What this means in practice: Your ML code needs to follow software engineering standards as rigorously as any other medical device software. This includes version control (every change tracked and traceable), code review (another engineer looks at your code before it goes to production), automated testing (you run tests every time code changes), logging and monitoring (you know what the model is doing in the field), and security hardening (access controls, data encryption, secure communication).

For the regulatory pathway you’re pursuing, the FDA will ask for evidence of this. They’ll ask to see your software development plan, your change control process, your testing strategy, your deployment architecture. If your answer is “we have version control in GitHub and we manually test before deploying,” you’re going to get deficiency letters.

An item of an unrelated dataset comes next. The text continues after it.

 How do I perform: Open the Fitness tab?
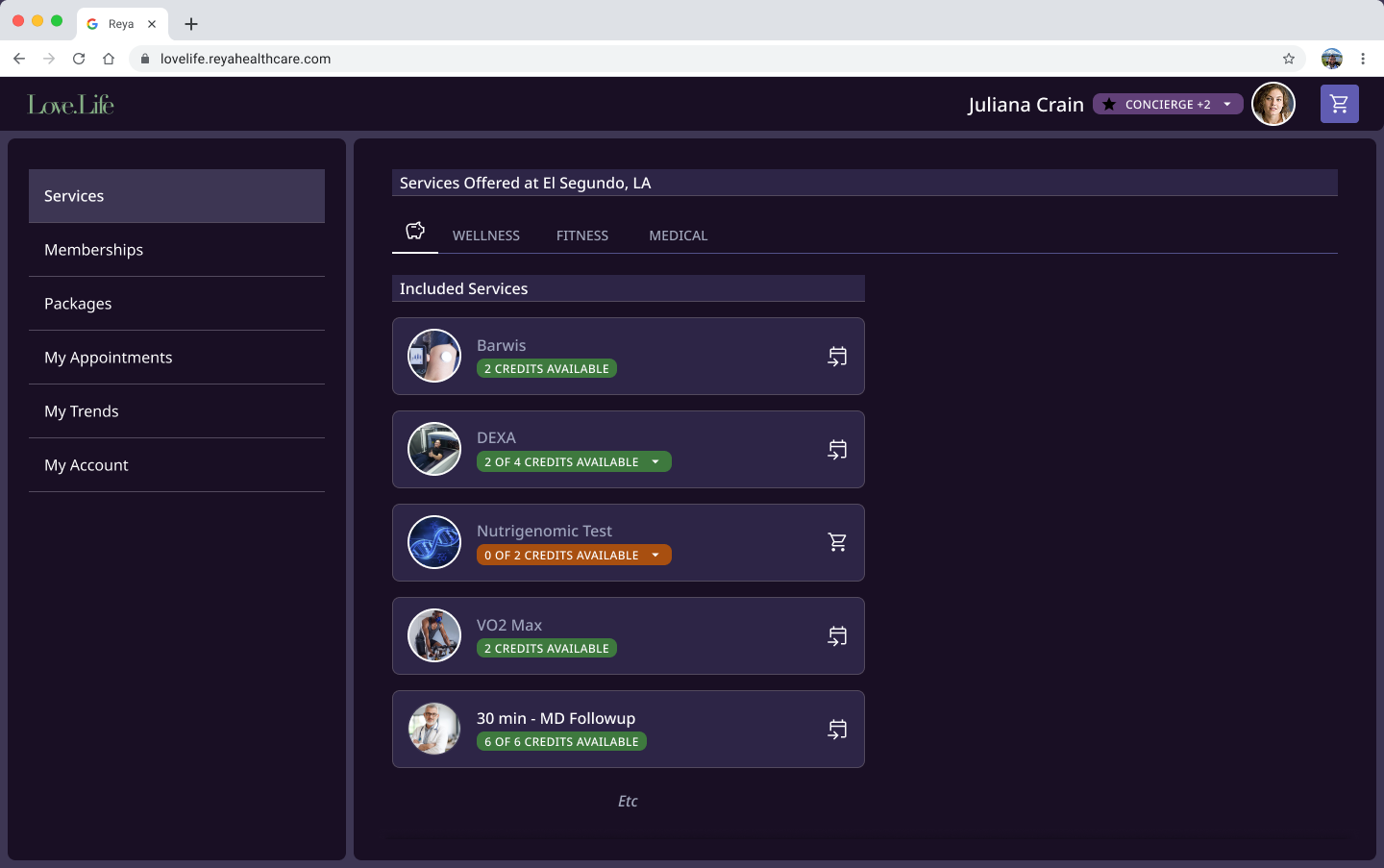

Why it matters: A model with a data quality drift bug is a model that silently produces wrong answers in production. A model without access logs can’t prove what decision it made for which patient. A model without encryption during data transmission can leak training data. Security and engineering discipline aren’t nice-to-haves when people’s health is on the line.

Practical checklist:

Is all code in version control with meaningful commit messages and traceability?
Is there a code review process before code merges to your main branch?
Do you have automated tests that run on every code change?
Do you have logging in production that captures inputs, model versions, predictions, and key decision points?
Is your codebase documented so someone else could maintain it?
Is sensitive data encrypted in transit and at rest?
Do you have a documented process for updating models and deploying changes?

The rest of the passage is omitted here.